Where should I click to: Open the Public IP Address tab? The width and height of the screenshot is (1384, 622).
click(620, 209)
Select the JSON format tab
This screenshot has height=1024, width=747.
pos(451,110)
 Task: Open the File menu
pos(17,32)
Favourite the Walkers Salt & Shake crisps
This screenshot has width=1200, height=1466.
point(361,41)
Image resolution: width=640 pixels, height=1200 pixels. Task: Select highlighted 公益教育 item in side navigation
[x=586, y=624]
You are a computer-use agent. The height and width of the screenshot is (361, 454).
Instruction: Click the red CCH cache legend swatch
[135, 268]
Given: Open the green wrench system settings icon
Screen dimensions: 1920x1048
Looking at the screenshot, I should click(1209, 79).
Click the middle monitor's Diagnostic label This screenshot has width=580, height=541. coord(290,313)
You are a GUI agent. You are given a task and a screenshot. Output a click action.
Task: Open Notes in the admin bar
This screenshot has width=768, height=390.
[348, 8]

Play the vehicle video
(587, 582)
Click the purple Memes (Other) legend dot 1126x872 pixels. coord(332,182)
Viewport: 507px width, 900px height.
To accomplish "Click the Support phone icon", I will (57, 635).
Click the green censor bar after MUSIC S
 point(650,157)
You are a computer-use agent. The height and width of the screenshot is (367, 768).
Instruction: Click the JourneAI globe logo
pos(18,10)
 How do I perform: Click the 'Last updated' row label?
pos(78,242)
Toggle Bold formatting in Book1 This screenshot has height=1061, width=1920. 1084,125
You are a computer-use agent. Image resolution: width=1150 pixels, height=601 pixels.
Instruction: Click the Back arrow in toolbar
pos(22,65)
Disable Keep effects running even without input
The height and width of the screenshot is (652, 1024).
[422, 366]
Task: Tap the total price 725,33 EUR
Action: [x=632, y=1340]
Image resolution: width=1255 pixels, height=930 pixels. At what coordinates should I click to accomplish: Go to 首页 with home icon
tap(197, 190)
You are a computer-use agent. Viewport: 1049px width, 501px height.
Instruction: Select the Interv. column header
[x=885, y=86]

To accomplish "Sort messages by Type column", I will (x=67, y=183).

—————

PROBLEM REQUIREMENTS: The lines beginning with the one that holds "You are a computer-use agent. Image" and ending with the last line of the data above are to be reproduced exactly, and nothing else.

TASK RESPONSE:
You are a computer-use agent. Image resolution: width=1150 pixels, height=601 pixels.
Instruction: Click the Back arrow in toolbar
pos(22,65)
Disable Keep effects running even without input
The height and width of the screenshot is (652, 1024).
[422, 366]
Task: Tap the total price 725,33 EUR
Action: [x=632, y=1340]
Image resolution: width=1255 pixels, height=930 pixels. At what coordinates should I click to accomplish: Go to 首页 with home icon
tap(197, 190)
You are a computer-use agent. Viewport: 1049px width, 501px height.
Instruction: Select the Interv. column header
[x=885, y=86]

To accomplish "Sort messages by Type column", I will (x=67, y=183).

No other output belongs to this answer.